Where I am Now

I got into a relationship with my college professor.

My life has been a roller coaster of chaos and fury and where I am now is something I have to find out. At first, I was escaping poverty and a series of consequences from poor high school decisions. I went to a local junior college and I was determined to make a change in my life for the better. Everyday I would read the poems “Invictus” by William Ernest Henley and “If-” by Rudyard Kipling in an attempt to model my personality and enforce my will with the endurance to study and overcome the daily hunger from being incapable of purchasing an adequate amount of food to make and bring to school.

During these years, I made ceaseless strides to achieve what I perceived to be greatness–my grades were high standing and I was volunteering to help the community and aiding in the rescue and care taking of animals. At this point I took interest in one of my college professors. I told her about my history and the struggles I endured, and she told me about hers. I felt a unity, an undeniable unity with her: our story was unique and we struggled to build a foundation to a collapsing and burning life. I did my best in school and got into one of the top 10 colleges in the nation.

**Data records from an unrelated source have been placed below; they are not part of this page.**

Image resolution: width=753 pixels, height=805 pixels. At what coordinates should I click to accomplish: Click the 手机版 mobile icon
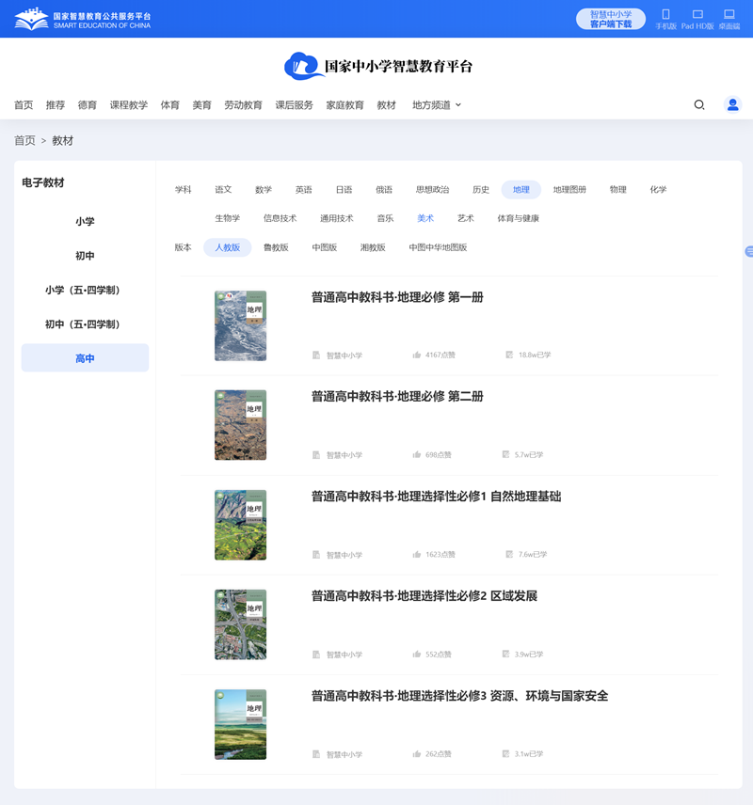[667, 17]
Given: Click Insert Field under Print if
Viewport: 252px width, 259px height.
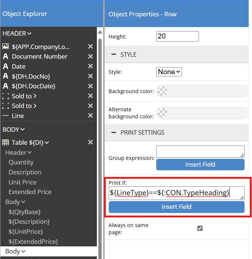Looking at the screenshot, I should (176, 207).
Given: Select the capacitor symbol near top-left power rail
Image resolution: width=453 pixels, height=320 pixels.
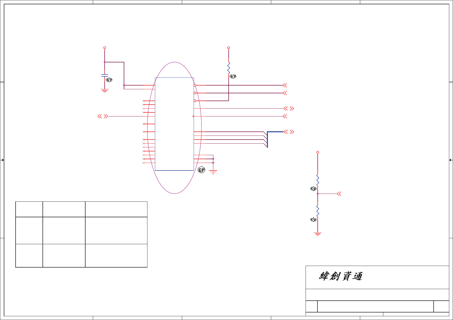Looking at the screenshot, I should click(105, 76).
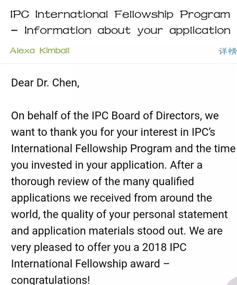Click '2018 IPC' in the offer sentence

coord(164,247)
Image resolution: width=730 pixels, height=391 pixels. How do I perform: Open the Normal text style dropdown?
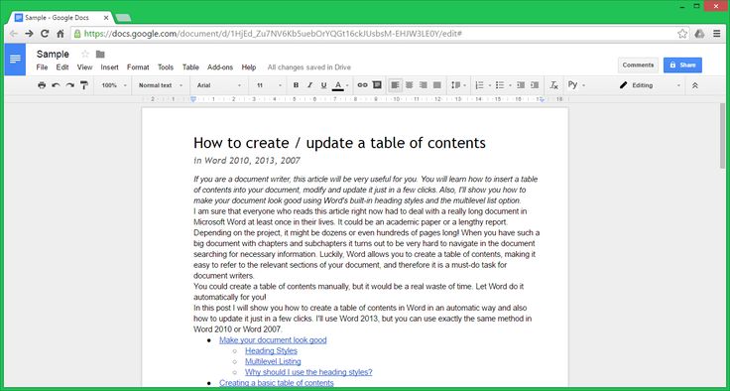160,85
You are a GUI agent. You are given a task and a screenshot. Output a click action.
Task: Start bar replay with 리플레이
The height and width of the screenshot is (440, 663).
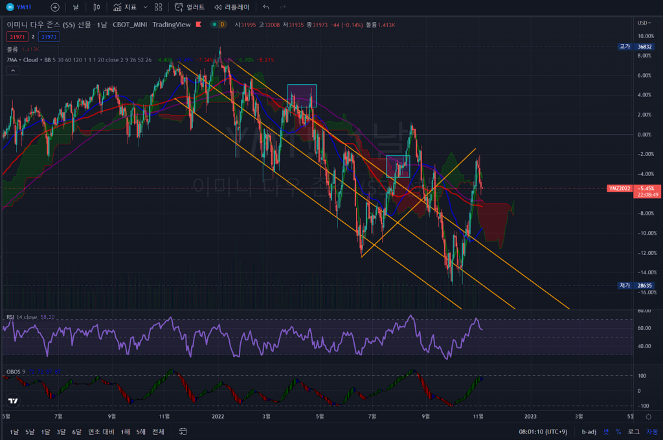(x=231, y=7)
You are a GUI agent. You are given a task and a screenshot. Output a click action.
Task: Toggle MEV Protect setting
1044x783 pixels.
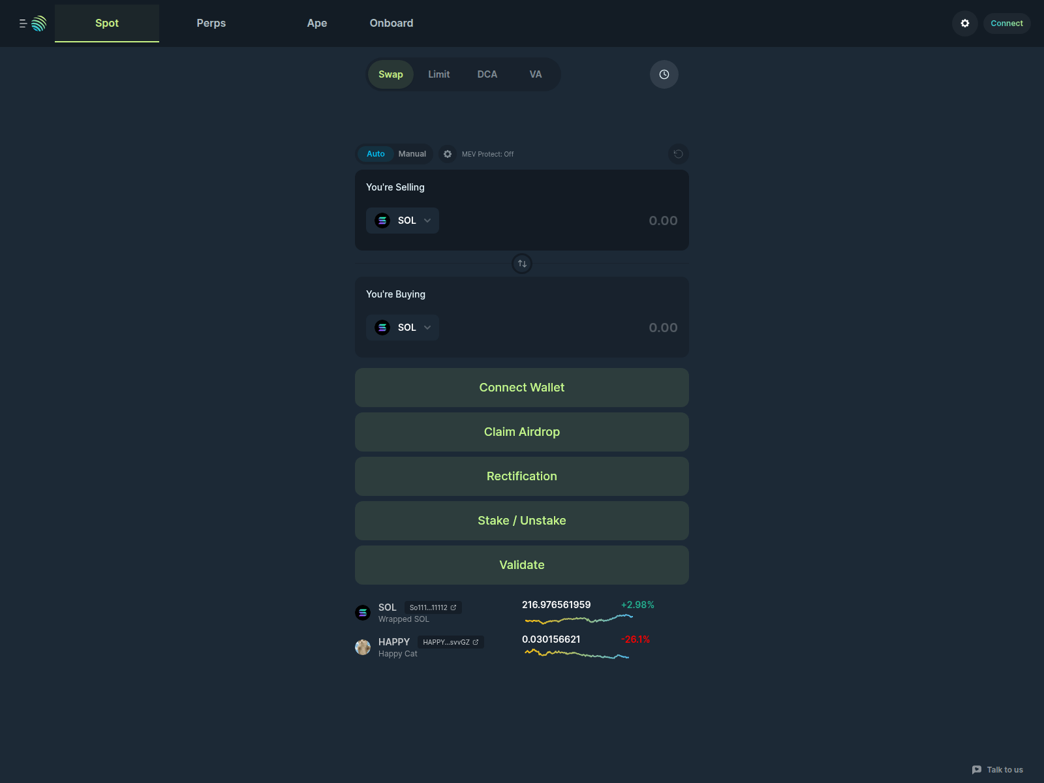(x=487, y=154)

Although she resisted, I insisted: I was an adult and age did not matter, I was capable of more and I have overcame a lot. I would wait for her to pursue a relationship, and I did, and we made a relationship happen. But quickly, I poisoned the well, because I was financial inept and I would remove myself from aspects of the relationship. This was the start of our aggressive fighting, and my will was quickly slaughtered, my grades dropped and I lost my position at my university. We fought persistently and relentlessly, exhausting us both, and with her age pressing on her and the desire to start a family, we started developing the relationship until the fighting began to cease.

I got a new job and then I started going back to school. One night, I was returning home from work, which was an hour drive, and she excitedly tells me how she has missed her period and how she was trying to deduce the possibilities. She tells me she wants to see the stick at the same time as me, and when she presents it to me, it was positive. She was pregnant. It happened during one of our delightful excursions we deduced together…

Months had passed and our relationship collapsed, and I tried my best to support it with my flesh and body, but it crushed me.I took a couple of months of maternity leave when our baby was born.  We emotionally drifted from each other, and I stayed aiding as best as I could in taking care of our daughter but we can removed the notion of the relationship.

I left her place recently and she took full custody of our baby. I am trying to gather the pieces and rediscover myself and the world.

Since then, I hardly see my daughter as I would like, but that is to be expected, I must remind myself to stay persistent and be present in her life. She deserves the world and I must maintain the strength to support it on my shoulders. It is difficult for me to be in relationships; however, I have found someone who has accepted me and all of my flaws.

Then I cheated on her, I told her and apologized, and she left me. I have never cheated on anyone before and I despise the fact that my ex did so, yet I have sullied myself. And this is where I am now. A bit in the middle of nowhere.